_Activity_:
Below are entries; repeat exactly, and nothing else, the lines from the one holding "Instruction: Click the green" through the one holding "The width and", inclusive. Leave the pictures out.

[Saved entries]
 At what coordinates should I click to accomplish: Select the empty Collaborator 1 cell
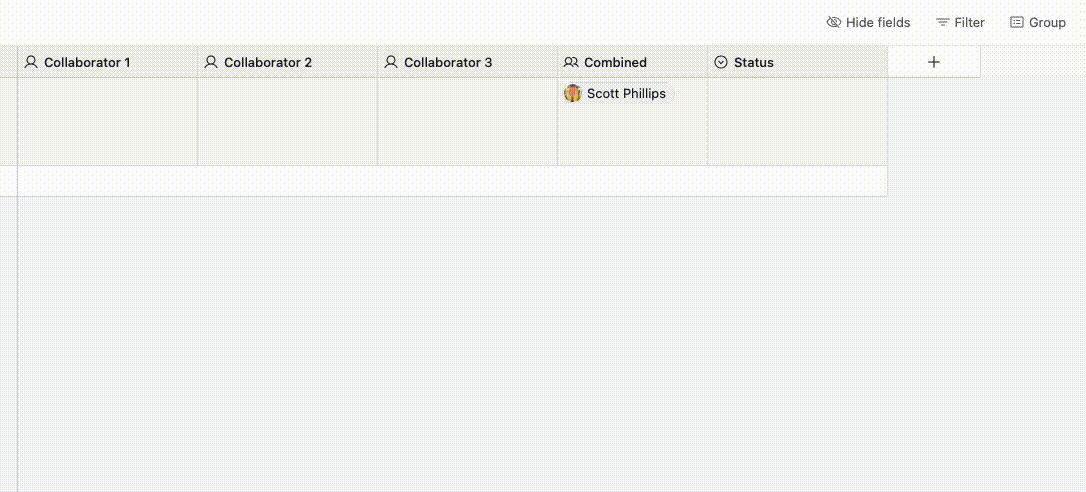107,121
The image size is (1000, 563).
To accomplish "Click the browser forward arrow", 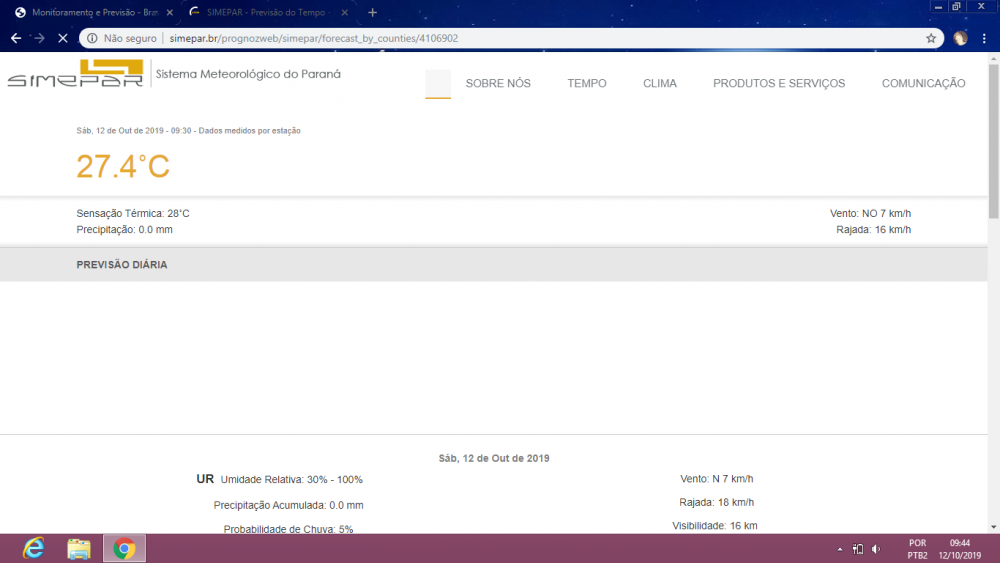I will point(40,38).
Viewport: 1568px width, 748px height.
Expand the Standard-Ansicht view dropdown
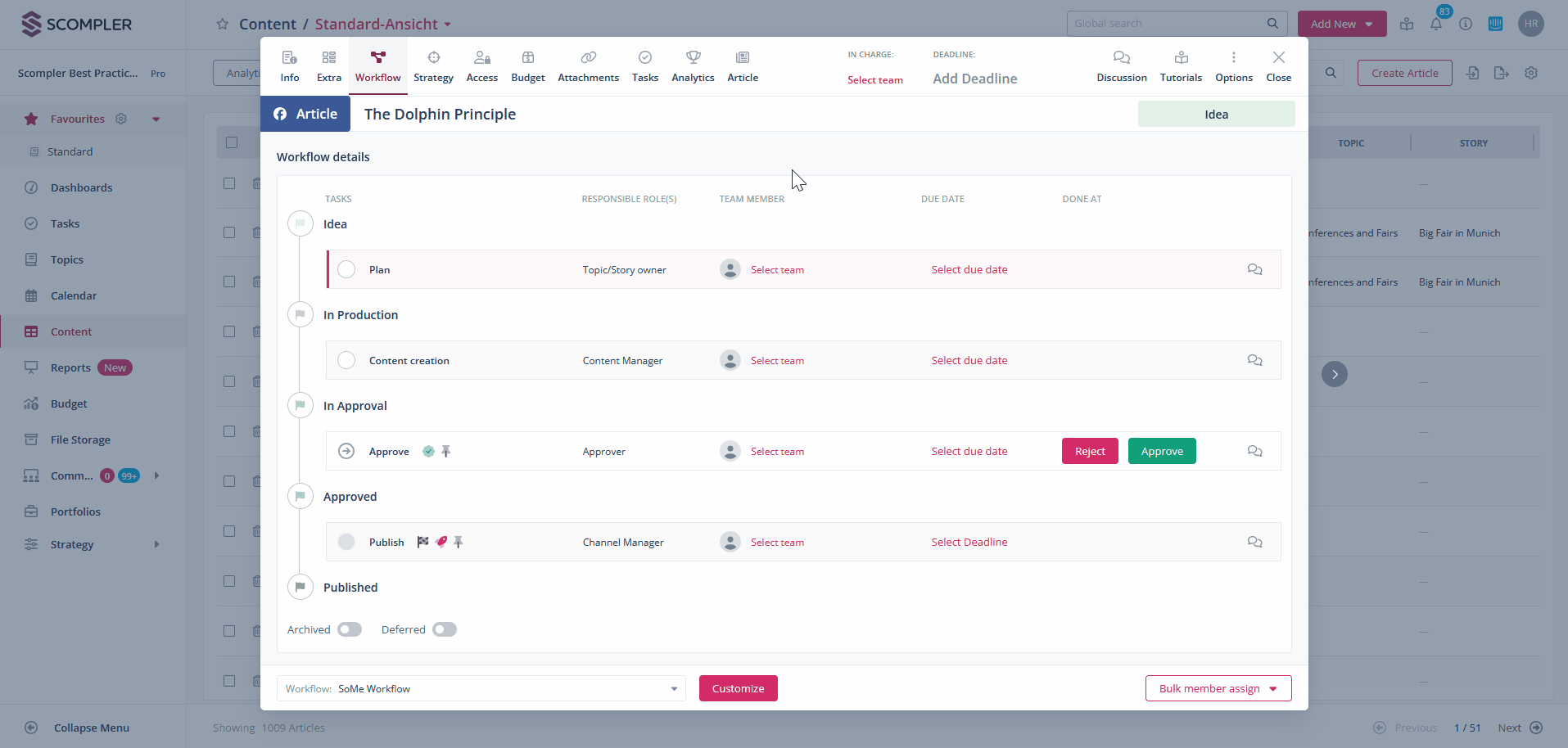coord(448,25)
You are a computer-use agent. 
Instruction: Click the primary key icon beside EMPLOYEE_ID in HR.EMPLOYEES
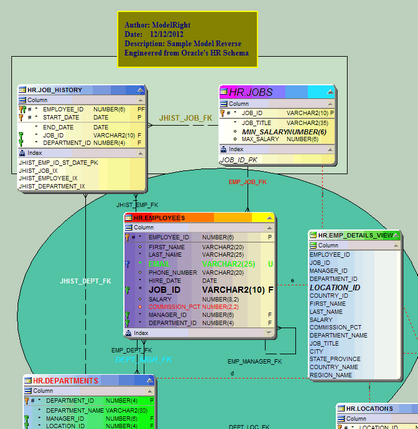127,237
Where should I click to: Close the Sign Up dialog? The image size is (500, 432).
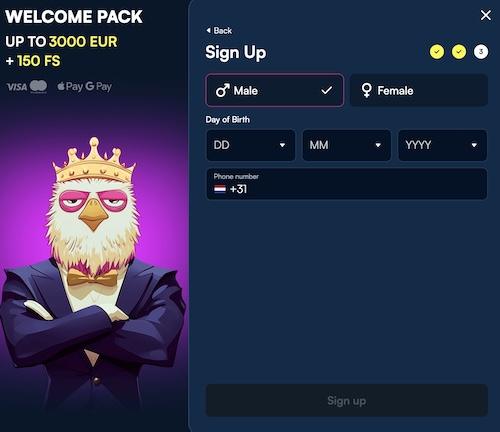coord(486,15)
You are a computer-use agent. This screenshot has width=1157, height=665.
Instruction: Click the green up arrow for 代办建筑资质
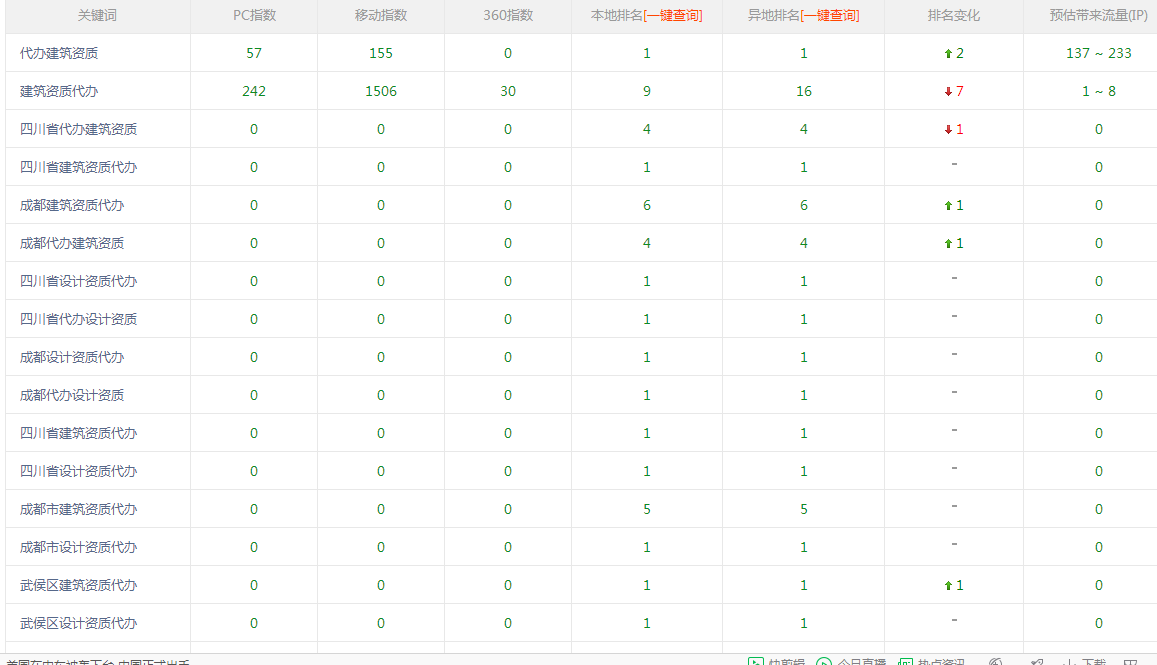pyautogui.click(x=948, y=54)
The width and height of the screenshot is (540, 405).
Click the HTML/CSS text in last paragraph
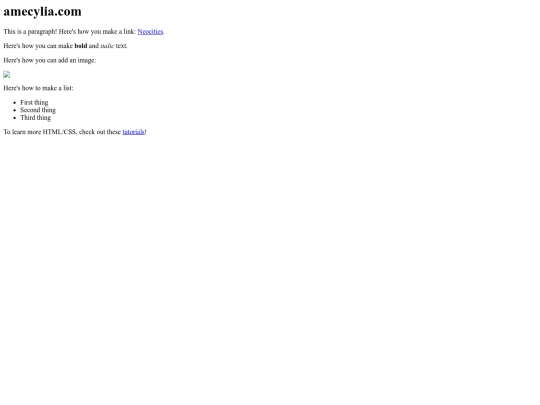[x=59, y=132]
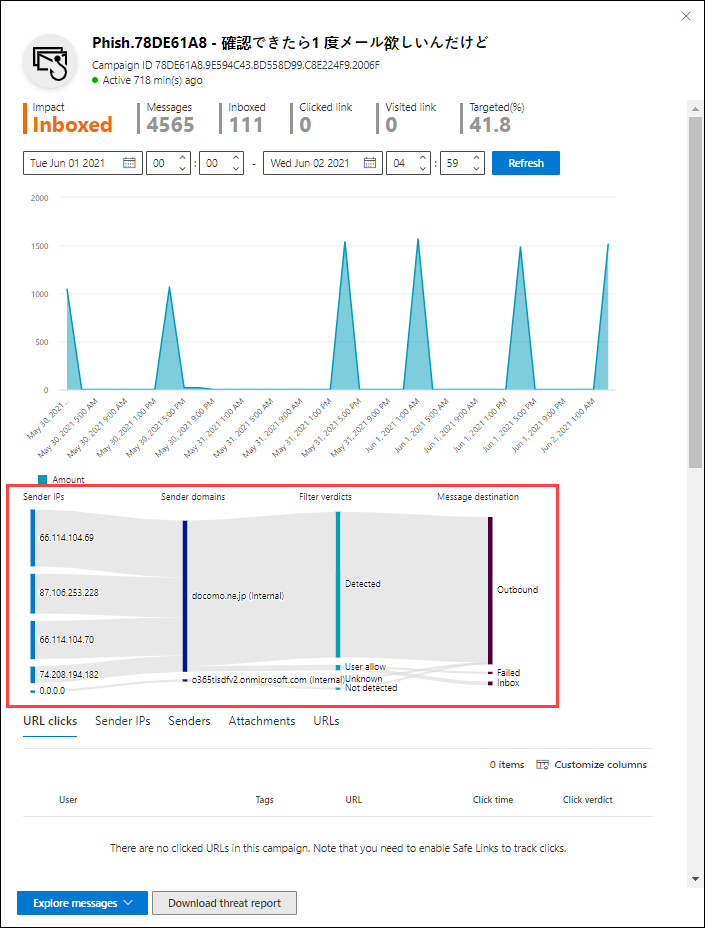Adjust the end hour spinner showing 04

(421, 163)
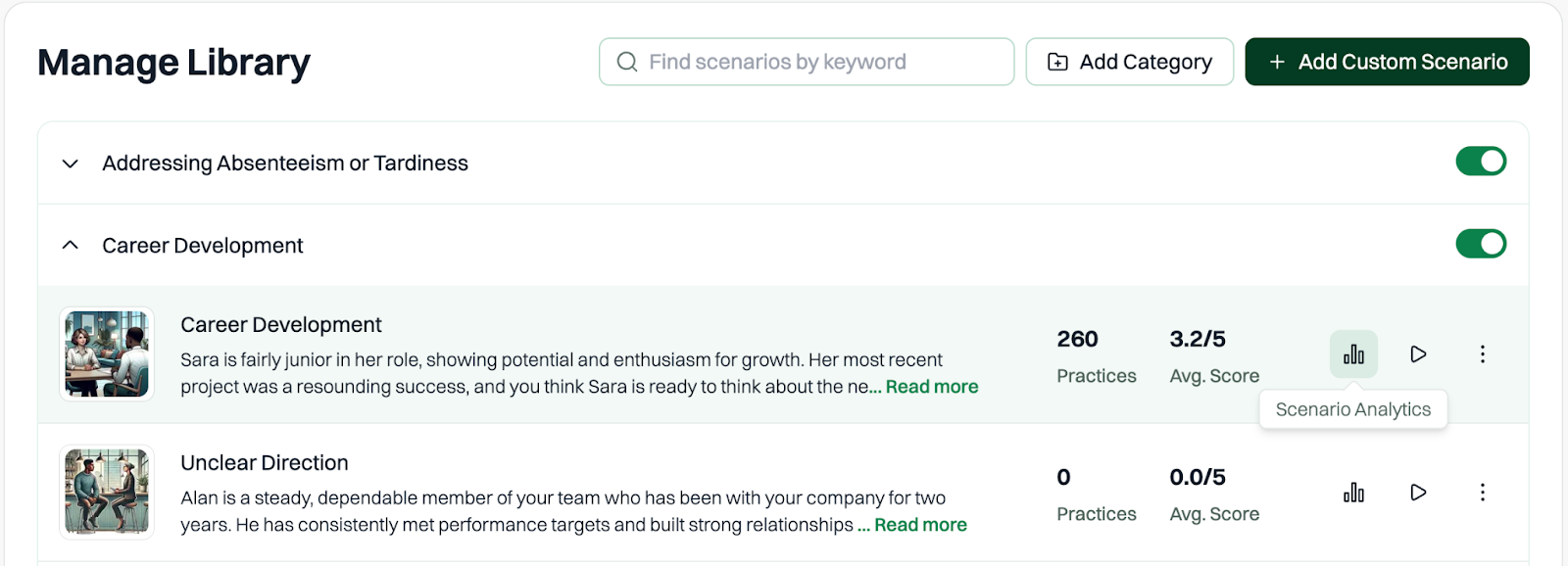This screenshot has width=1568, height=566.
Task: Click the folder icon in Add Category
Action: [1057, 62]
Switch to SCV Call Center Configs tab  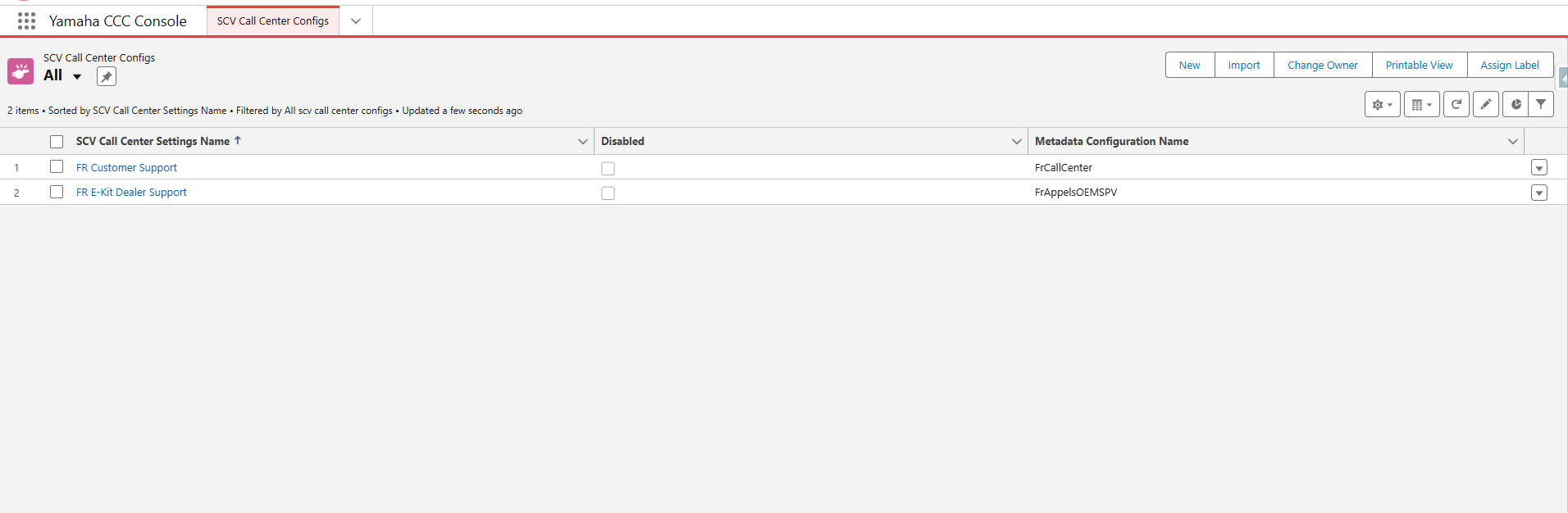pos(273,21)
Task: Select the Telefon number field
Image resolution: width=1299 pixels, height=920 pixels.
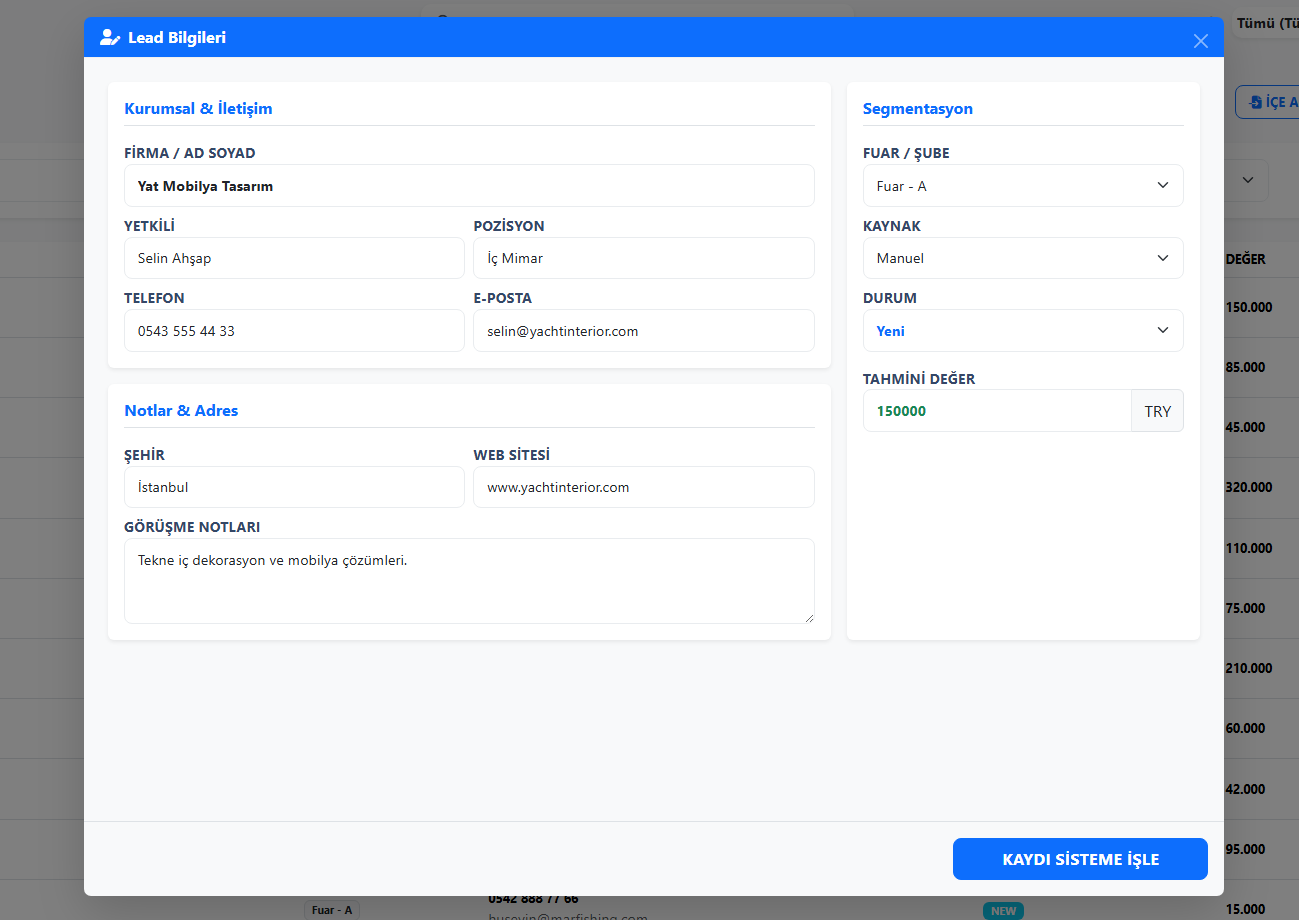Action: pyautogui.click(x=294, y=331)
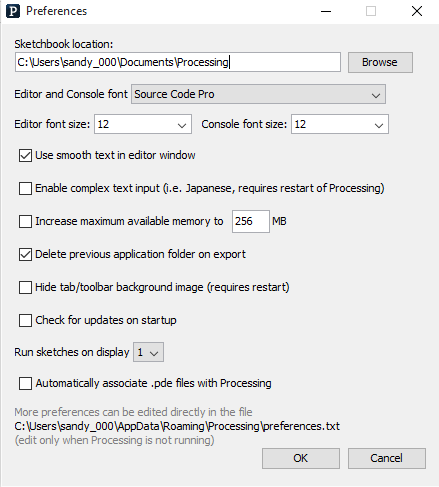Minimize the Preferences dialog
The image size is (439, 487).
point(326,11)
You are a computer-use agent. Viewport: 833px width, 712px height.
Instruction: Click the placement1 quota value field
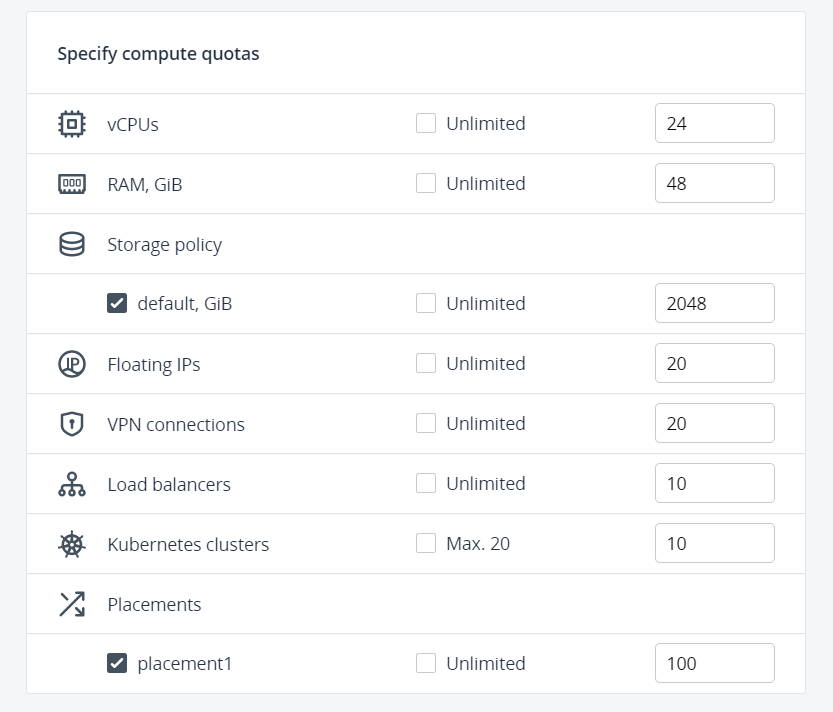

_Exercise answer_:
Instruction: Click the green up arrow for 代办建筑资质
pyautogui.click(x=948, y=54)
The width and height of the screenshot is (540, 405).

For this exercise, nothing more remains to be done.